こちらは薬剤師向けの業界紙であるファーマシーニュースブレイクの記事です。ざっくりと記事内容を解説すると、薬局に来局した患者にアンケートしたところ、ここ10年間で薬剤師の対応を親切と感じる患者の割合が半減したことが挙げられています。
この内容については正直、色々と思うところはあります。(昔が過剰サービスだけだったのかもしれない等)
ただ、わたしの肌感覚で疲弊して情緒的消耗感がでている薬剤師が多いのではないかな?と思うことがあります。
それは医薬品の供給問題です。
後発医薬品の供給問題で、日々入ってくる銘柄が異なるということもありますから、処方箋入力に時間がかかり(今、薬局に在庫している銘柄がなにか確認しなきゃいけない)、患者さんの待ち時間が増えてしまい、文句を言われてしまったなんてことは最近多いですよね。
そして、流通がほぼされていない医薬品の処方箋を受け取った際に、患者さんに不適切な対応をしてしまい自己嫌悪を陥ってしまう、でもそれがだんだんと何とも思わなくなってきて…とかありますよね。
バーンアウトの可能性のある場合はどうすれば?
バーンアウトの自己チェックをしてみて、バーンアウトの可能性がある場合の対応(治療)を簡単に説明します。
ずばり、仕事量を減らして、休息するようにしましょう。
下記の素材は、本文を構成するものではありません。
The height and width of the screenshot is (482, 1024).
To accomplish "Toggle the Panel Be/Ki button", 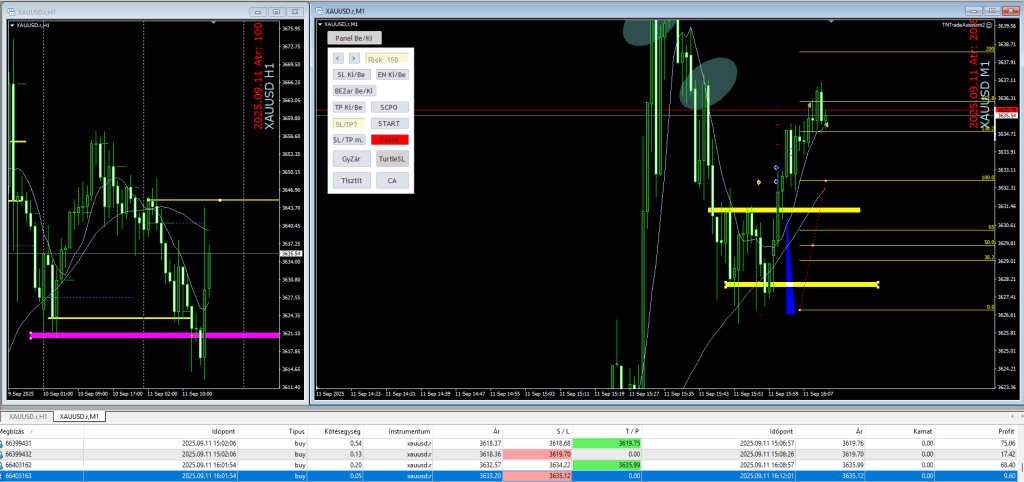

「疲れているな」と自覚したら、積極的に休養をとるようにしましょう。
長時間労働もリスクと言われていますので、なるべく残業をしないようにすることも必要です。
とは言っても、残業したくてしているケースは稀だと思いますので、上司などに相談して、忙しくない薬局に異動するなどの提案もしてもいいかもしれません。
るるーしゅ
会社がなんといおうと、自分の健康を優先しましょう
まとめ
今回は、日々の業務に疲れた薬剤師が、もしかしたらそれはバーンアウトのサインかもしれないということを解説しました。
「もしかしたら自分も…」という場合には、まずはバーンアウトの自己チェックしてみてはいかがでしょうか。
医薬品の供給問題はもちろんですが、薬剤師に求められているものが変化しつつあり、ストレスを強く感じてしまうことも多いと思います。
これを機会に無理のない薬剤師としての働き方を考えてみてはいかがでしょうか?